Parallelize Python's reduce command

Question

In Python I'm running a command of the form

reduce(func, bigArray[1:], bigArray[0])

and I'd like to add parallel processing to speed it up.

I am aware I can do this manually by splitting the array, running processes on the separate portions, and combining the result.

However, given the ubiquity of running reduce in parallel, I wanted to see if there's a native way, or a library, that will do this automatically.

I'm running a single machine with 6 cores.

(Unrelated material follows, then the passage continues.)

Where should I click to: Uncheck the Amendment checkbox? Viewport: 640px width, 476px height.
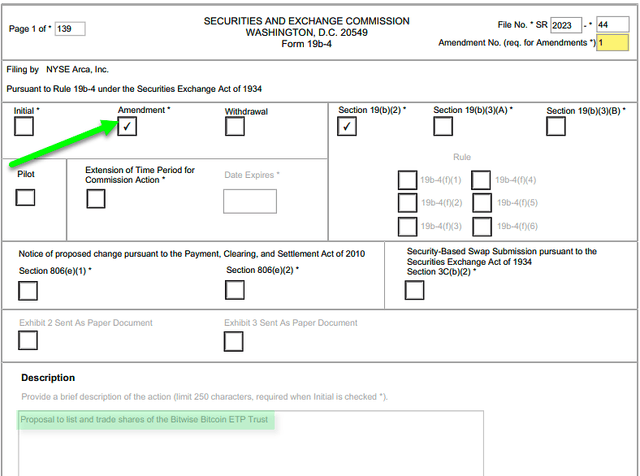pyautogui.click(x=127, y=127)
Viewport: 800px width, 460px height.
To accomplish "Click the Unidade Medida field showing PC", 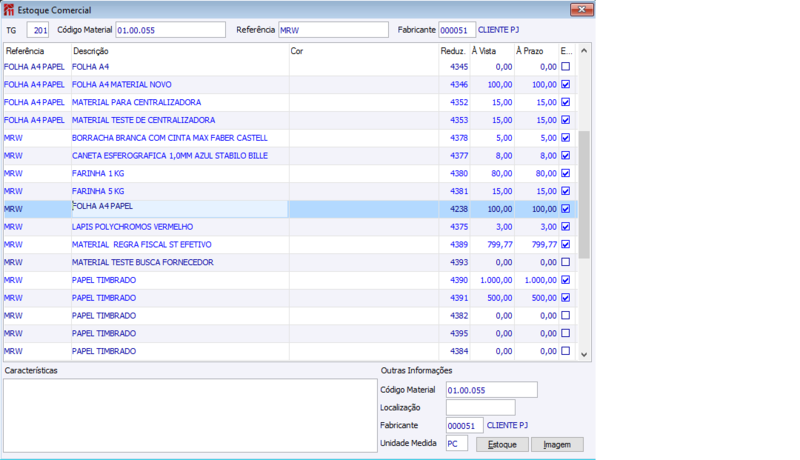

[Apache Spark](https://spark.apache.org/docs/2.2.0/rdd-programming-guide.html) — c2huc2hu, Jun 15 '18 at 15:51
@user3080953 I only have one machine with 6 cores. Would it be advantageous to run Spark? — ajspencer, Jun 15 '18 at 16:29
I don't know, sorry, you should benchmark it. It also has a long startup time, so it depends on how much data you have — c2huc2hu, Jun 15 '18 at 20:38

ajspencer · Accepted Answer · 2018-07-10T16:09:00.540

For anyone stumbling across this, I ended up writing a helper to do it

def parallelReduce(l, numCPUs, connection=None):

    if numCPUs == 1 or len(l) <= 100:
            returnVal= reduce(reduceFunc, l[1:], l[0])
            if connection != None:
                    connection.send(returnVal)
            return returnVal

    parent1, child1 = multiprocessing.Pipe()
    parent2, child2 = multiprocessing.Pipe()
    p1 = multiprocessing.Process(target=parallelReduce, args=(l[:len(l) // 2], numCPUs // 2, child1, ) )
    p2 = multiprocessing.Process(target=parallelReduce, args=(l[len(l) // 2:], numCPUs // 2 + numCPUs%2, child2, ) )
    p1.start()
    p2.start()
    leftReturn, rightReturn = parent1.recv(), parent2.recv()
    p1.join()
    p2.join()
    returnVal = reduceFunc(leftReturn, rightReturn)
    if connection != None:
            connection.send(returnVal)
    return returnVal

Note that you can get the number of CPUs with multiprocessing.cpu_count()

Using this function showed substantial performance increase over the serial version.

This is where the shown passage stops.